Lorsque
l'on évoque les meilleurs joueurs espagnols de ces vingt dernières
années (pour la simple et bonne raison que l'on a que ça à faire en
attendant l'apocalypse qui ne saurait désormais tarder), les noms de
Raul, Xavi ou de Luis Enrique viennent plus naturellement à l'esprit que
celui de Fernando Hierro. Pourtant, ce joueur au profil atypique fut
pendant près de quinze ans l'un des piliers du Real Madrid, avec lequel
il s'est forgé un palmarès long comme le bras, et de la sélection
nationale.
Milieu
de terrain rapidement reconverti libero, Hierro ne brillait ni par sa
vivacité ni par ses aptitudes naturelles de défenseur, mais possédait
une qualité de frappe exceptionnelle qui lui permettait de jouer long
avec une grande précision et d'asséner des coups francs tonitruants.

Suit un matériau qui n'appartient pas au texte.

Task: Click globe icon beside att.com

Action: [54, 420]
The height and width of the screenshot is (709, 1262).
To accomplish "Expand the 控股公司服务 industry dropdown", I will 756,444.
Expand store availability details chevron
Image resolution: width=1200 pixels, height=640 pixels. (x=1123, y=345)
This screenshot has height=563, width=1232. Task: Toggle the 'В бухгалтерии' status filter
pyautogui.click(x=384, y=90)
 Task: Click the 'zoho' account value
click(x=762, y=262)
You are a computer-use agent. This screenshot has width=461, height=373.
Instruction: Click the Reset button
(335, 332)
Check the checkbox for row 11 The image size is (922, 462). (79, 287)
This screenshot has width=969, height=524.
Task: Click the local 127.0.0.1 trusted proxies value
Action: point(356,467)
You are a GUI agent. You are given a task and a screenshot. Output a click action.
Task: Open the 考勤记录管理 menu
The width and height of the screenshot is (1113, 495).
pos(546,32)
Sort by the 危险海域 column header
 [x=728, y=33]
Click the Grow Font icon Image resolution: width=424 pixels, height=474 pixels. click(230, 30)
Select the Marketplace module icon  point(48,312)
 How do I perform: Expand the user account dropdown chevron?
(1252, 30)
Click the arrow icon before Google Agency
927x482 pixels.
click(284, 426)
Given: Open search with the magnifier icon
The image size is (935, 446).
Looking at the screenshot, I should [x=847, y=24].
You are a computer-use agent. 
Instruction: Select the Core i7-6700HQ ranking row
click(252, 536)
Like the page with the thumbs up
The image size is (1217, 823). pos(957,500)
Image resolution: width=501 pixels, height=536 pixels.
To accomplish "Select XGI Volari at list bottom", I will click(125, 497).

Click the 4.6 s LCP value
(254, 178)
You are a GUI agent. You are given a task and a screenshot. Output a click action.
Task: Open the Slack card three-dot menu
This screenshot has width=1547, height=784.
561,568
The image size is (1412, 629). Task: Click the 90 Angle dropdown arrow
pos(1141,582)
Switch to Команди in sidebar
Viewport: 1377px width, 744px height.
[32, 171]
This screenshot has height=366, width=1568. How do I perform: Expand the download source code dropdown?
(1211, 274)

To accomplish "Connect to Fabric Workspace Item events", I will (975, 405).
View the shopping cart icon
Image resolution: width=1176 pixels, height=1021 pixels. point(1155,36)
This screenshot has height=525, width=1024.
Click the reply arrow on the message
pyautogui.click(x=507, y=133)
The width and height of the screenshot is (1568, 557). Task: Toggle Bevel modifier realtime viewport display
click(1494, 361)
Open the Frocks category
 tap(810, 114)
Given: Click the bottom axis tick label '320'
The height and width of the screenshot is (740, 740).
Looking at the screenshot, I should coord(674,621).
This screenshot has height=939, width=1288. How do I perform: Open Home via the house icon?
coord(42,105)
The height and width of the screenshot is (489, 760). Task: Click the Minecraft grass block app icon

Aussi bien en club qu'avec la Roja, il jouait un rôle semblable à celui
de Koeman au sein du Barça de Cruyff, à savoir celui de rampe de
lancement, de premier relanceur. Il se distinguait également par ses
qualités de meneur d'hommes qui lui valurent de porter le brassard à de
nombreuses reprises avec le Real et l'équipe nationale. Posé, calme,
intelligent tactiquement, il avait l'étoffe du patron, et a d'ailleurs
occupé les fonctions de directeur sportif de la Roja de 2007 à 2011,
avant de prendre les commandes de Malaga l'éte dernier.
Au
Real Madrid, pour lequel il a disputé plus de 400 matches de Liga et
plus de 100 rencontres européennes de 1989 à 2003, Hierro s'est imposé
comme le digne héritier du défenseur central Manuel Sanchis, figure
historique du club, à qui il succèda le plus logiquement du monde au
capitanat. En quatorze saisons de championnat, il a inscrit cinq buts ou
plus à douze reprises, statistique tout à fait remarquable pour un
joueur évoluant à son poste, même si elle inclut les nombreux penaltys
qu'il avait la charge et le privilège de transformer.
Déja
vainqueur du championnat en 1990, 1995 et 1997, Hierro étoffe
considérablement son palmarès sur la fin de sa carrière et une fois la
trentaine passée. En 2001 et 2003, il s'adjuge deux nouveaux titres
nationaux, mais remporte surtout trois fois la Champions League en 1998,
2000 et 2002, d'abord aux côtés des Seedorf, Redondo, Mijatovic et
Suker, puis plus tard des Figo, Zidane ou McManaman. Hierro fait partie
du noyau de joueurs qui ont activement contribué à ces trois succès
européens, puisqu'il a participé à plus de 60 rencontres de Champions
League entre 1997 et 2002.
Ils
ne sont d'ailleurs que quatre à avoir pris part aux trois campagnes
victorieuses: Raul, Morientes, Roberto Carlos et Hierro, qui fut
cependant remplaçant à l'occasion de la finale de Paris contre Valence
en 2000, pour laquelle Del Bosque avait aligné Karanka, Ivan Campo et
Helguera au coeur de sa défense à cinq. Une fois le match plié, le futur
sélectionneur fit entrer Hierro à cinq minutes de la fin à la place de
Salgado pour l'associer au triomphe: à tout seigneur tout honneur. Il
eût été inconcevable que Hierro, joueur emblématique de ce Real
dominant, reste cloué sur le banc de touche jusqu'au coup de sifflet
final. Symboliquement, Del Bosque avait déjà remplacé Anelka par Sanchis
cinq minutes auparavant.
Capitaine
d'une équipe qui avait clairement les moyens d'aller au bout en 2002,
il se voit privé de son rêve par un arbitrage scandaleux contre la Corée
du Sud, l'un des deux pays hôtes de la compétition. A trente-quatre
ans, il s'agissait de sa dernière chance de parachever une longue
carrière magnifiquement remplie et marquée du sceau de la régularité, de
l'excellence et du professionalisme. Joueur exemplaire et
charismatique, Fernando Hierro fait à coup sûr partie des plus grands
joueurs de l'histoire du football ibérique. Espérons simplement que le
présent article aura contribué à lui rendre justice.